┏━━

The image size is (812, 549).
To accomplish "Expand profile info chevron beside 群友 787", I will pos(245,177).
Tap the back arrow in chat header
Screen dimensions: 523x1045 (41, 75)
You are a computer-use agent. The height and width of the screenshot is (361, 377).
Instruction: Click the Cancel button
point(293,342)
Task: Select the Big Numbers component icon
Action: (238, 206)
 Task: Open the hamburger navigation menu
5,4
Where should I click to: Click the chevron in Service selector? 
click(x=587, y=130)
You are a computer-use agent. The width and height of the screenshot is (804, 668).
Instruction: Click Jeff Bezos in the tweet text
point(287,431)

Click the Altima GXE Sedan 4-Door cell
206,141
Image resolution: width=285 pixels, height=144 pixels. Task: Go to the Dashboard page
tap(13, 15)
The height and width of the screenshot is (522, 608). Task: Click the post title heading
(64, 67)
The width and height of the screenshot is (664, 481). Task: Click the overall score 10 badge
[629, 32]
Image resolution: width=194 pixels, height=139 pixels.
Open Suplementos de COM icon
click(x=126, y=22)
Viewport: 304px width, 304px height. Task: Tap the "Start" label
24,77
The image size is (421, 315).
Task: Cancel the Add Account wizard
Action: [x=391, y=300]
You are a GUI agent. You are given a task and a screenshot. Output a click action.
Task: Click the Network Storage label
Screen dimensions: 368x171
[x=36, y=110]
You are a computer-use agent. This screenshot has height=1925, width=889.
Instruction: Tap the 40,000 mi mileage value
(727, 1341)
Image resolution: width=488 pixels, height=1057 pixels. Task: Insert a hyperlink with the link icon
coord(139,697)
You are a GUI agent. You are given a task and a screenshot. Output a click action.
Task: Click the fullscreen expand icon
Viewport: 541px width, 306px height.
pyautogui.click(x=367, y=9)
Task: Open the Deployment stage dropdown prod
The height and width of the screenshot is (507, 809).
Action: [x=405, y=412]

┗━━

• [What is needed]: Every line between the one holding "The height and width of the screenshot is (507, 809)." and the end of the listing above, inclusive, must be transcribed exactly; omit all others.

• [Worked solution]:
The height and width of the screenshot is (507, 809).
Action: [x=405, y=412]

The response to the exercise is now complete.